Exercise description: Continue the text on regular expressions from the point where it stops.

Reading text:
-=-=-
DEPARTMENT OF COMPUTING

Regular Expressions

Is a special text string for describing a search pattern. You can think of regular expressions as wildcards on steroids. You are probably familiar with wildcard notations such as *.txt to find all text files in a file manager.

Essentially allows us to find a pattern in a string.

Regexes are widely supported in many programming languages including Java, Python, C++, Perl, Javascript, and PHP. It is also supported in text processing programs advanced text editors, and some other programs.


Regular Expressions

Here are SOME of the main rules:

     Text:
      .           Any single character
      [chars]     Character class: Any character of the class ``chars''
      [^chars]    Character class: Not a character of the class ``chars''
      text1|text2 Alternative: text1 or text2

     Quantifiers:
      ?           0 or 1 occurrences of the preceding text
      *           0 or N occurrences of the preceding text (N > 0)
-=-=-
Entries supplied:
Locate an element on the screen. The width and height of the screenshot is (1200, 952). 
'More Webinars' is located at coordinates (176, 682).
-=-=-
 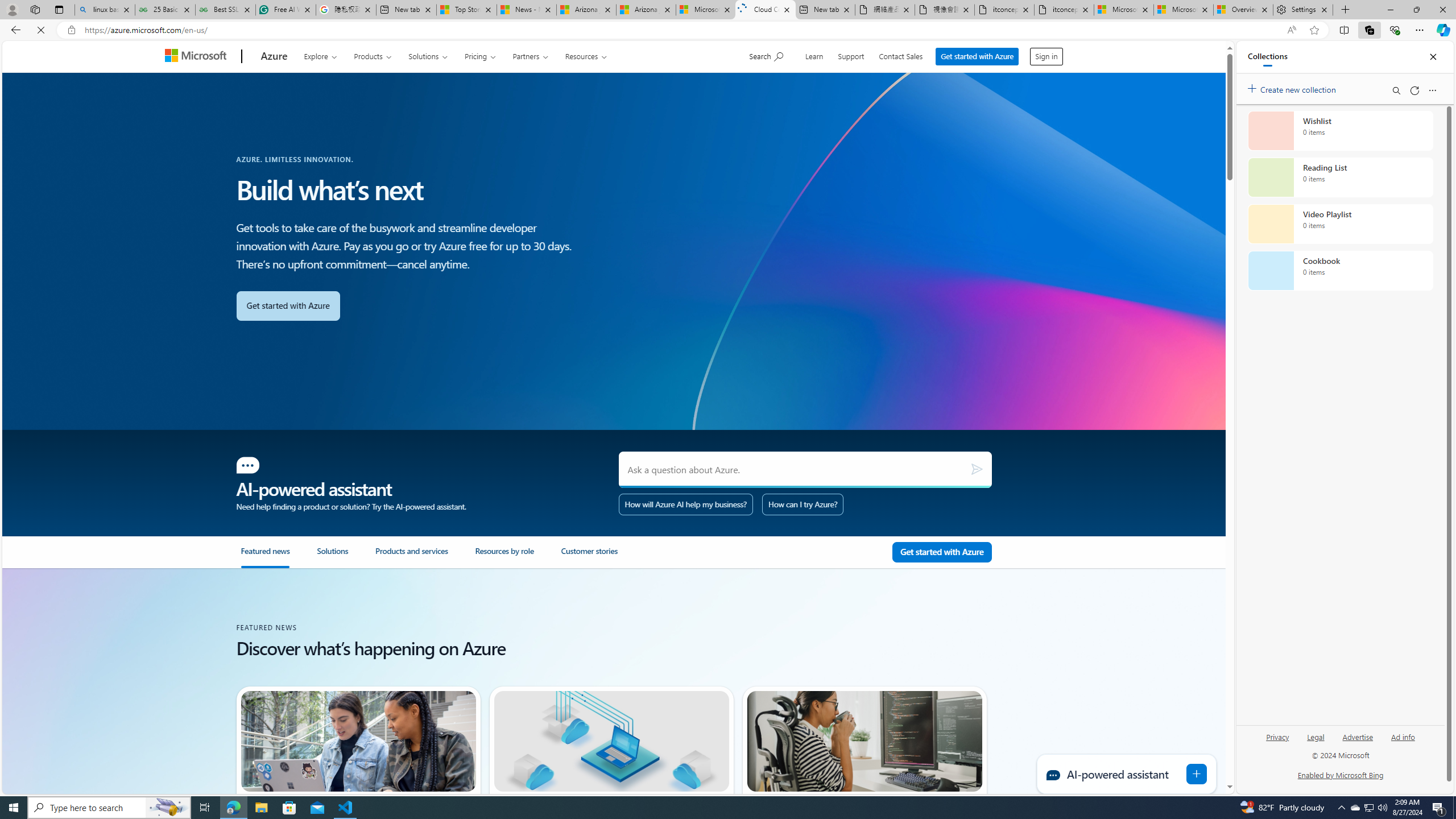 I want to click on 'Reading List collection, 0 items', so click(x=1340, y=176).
-=-=-
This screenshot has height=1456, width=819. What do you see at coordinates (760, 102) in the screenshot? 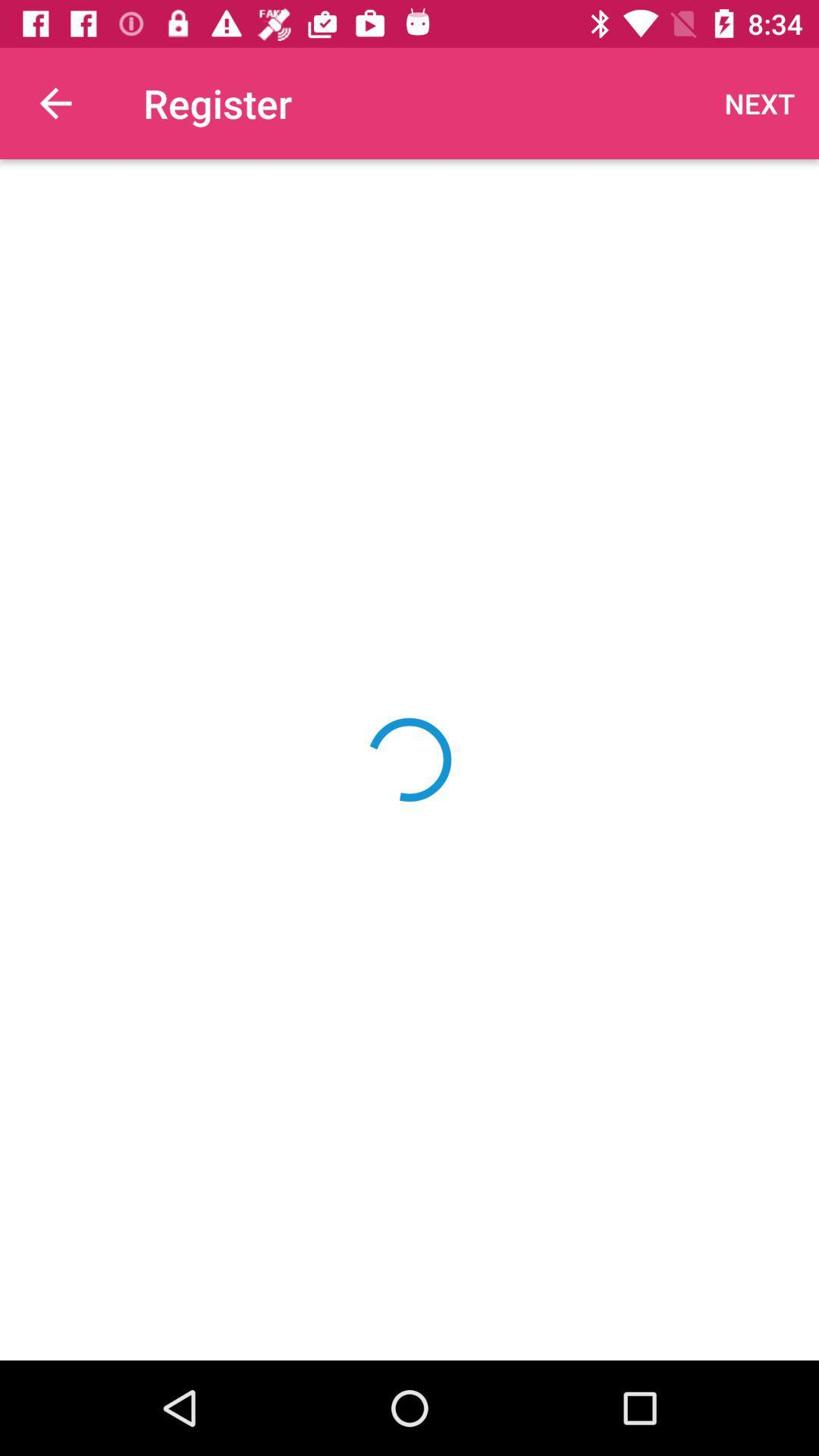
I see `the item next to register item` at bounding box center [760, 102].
-=-=-
Output:
      +           1 or N occurrences of the preceding text (N > 1)

     Grouping:
      (text)      Grouping of text (used either to set the borders of an alternative as above, or to make backreferences, where the Nth group can be referred to on the RHS of a RewriteRule as $N)

     Anchors:
      ^           Start-of-line anchor
      $           End-of-line anchor

Regular Expression examples

I will use grep to demonstrate, but there are other programs that could be used.

The basic syntax is grep regex file. Below I will just write the regex.


Textbook Time

Check out the following Tutorial:

More Optional Reading


Sed

Substitution

Replaces all instances of day with night inside myfile.txt. Note the g at the end.

sed 's/day/night/g' myfile.txt


Sed

Removing stuff

Do not print the first line

sed '1d' file.txt

Remove the first character of every line

sed 's/^.//' file


Sed

Remove the last character of every line

sed ’s/.$//’ file

Remove lines 7 thru 9 of a file

sed ‘7,9d’ filename.txt

Remove the line containing the string Fred

sed '/Fred/d' filename.txt


Sed

Print every nth line beginning with in the file

Print only the first line

sed -n '1p' file.txt

Print every third line starting from line 3 (which will print lines 3, 6, 9, etc)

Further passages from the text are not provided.